This move comes five months after the research preview of Genie 3. It is part of a broader push to gather user feedback and training data as DeepMind races to develop more capable world models. World models are AI systems that generate an internal representation of an environment and can be used to predict future outcomes and plan actions. Many AI leaders, including those at DeepMind, believe world models are a crucial step toward achieving artificial general intelligence, or AGI. In the nearer term, labs like DeepMind envision a plan that starts with video games and other entertainment before branching out into training embodied agents, like robots, in simulation.

DeepMind’s release of Project Genie arrives as competition in world models intensifies. Fei-Fei Li’s World Labs released its first commercial product called Marble late last year. Runway, the AI video-generation startup, has also launched a world model recently. Additionally, former Meta chief scientist Yann LeCun’s startup AMI Labs will focus on developing world models.

DeepMind researchers were upfront about the tool’s experimental nature. It can be inconsistent, sometimes impressively generating playable worlds and other times producing baffling results. A research director at DeepMind expressed excitement about having more people access the tool and provide feedback.
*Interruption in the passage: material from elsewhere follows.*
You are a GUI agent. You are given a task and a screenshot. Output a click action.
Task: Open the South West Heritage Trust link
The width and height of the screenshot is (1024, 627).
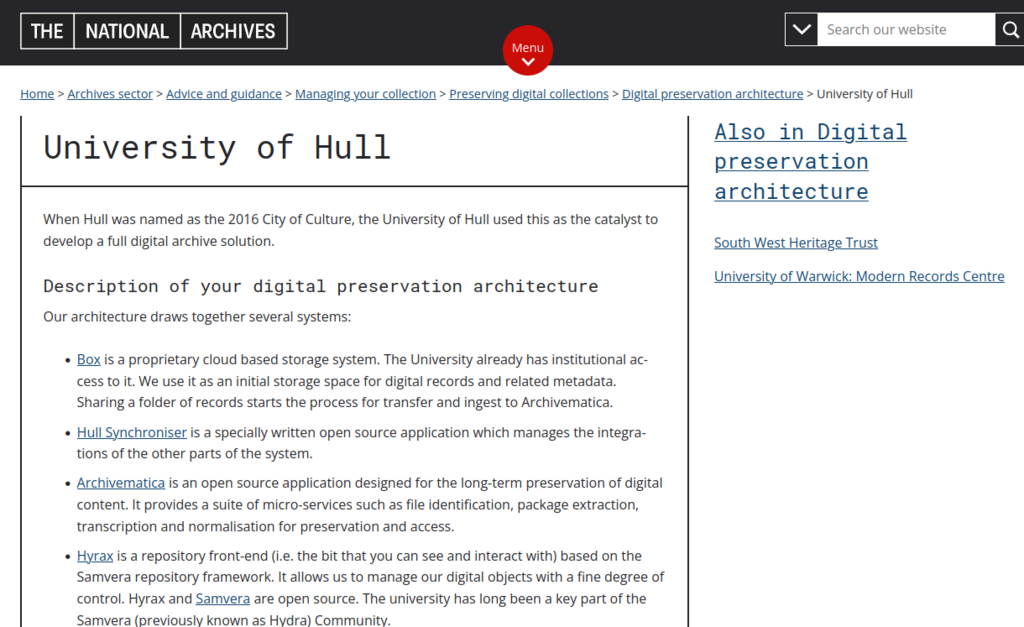coord(795,242)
To use Project Genie, you start with a “world sketch” by providing text prompts for both the environment and a main character. Nano Banana Pro creates an image based on the prompts, which you can theoretically modify before Genie uses it to build an interactive world. The modification feature mostly worked, though the model occasionally stumbled, such as giving purple hair when green was requested. You can also use real-life photos as a baseline, though results were hit or miss.

Once satisfied with the image, it takes a few seconds for Project Genie to create an explorable world. You can remix existing worlds into new interpretations, explore curated worlds in a gallery, or use a randomizer tool for inspiration. You can then download videos of the world you explored. Currently, DeepMind is only granting 60 seconds of world generation and navigation due to budget and compute constraints. Using the model requires dedicated computing power, which limits how much DeepMind can provide to users. The team stated that extending beyond 60 seconds would offer diminishing returns for testing, as the environments’ dynamism is currently limited.

During testing, the model’s safety guardrails were active. It could not generate nudity or worlds resembling Disney or other copyrighted material. The model excelled at creating worlds based on artistic prompts like watercolors, anime, or classic cartoon aesthetics. However, it struggled with photorealistic or cinematic worlds, often producing results that looked more like video games than real settings. It also had mixed results when given real photos to work with, sometimes rearranging elements and creating a sterile, digital look.

Interactivity is an area DeepMind is working to improve. Characters sometimes walked through walls or solid objects. Navigation using keyboard controls could be non-responsive or send the character in the wrong direction, making movement a challenging experience. The team acknowledged these shortcomings and emphasized that Project Genie is an experimental prototype. They hope to enhance realism and improve interaction capabilities in the future, including giving users more control over actions and environments. The researchers view it not as a finished product for daily use, but as a glimpse of something unique and interesting that cannot be done another way.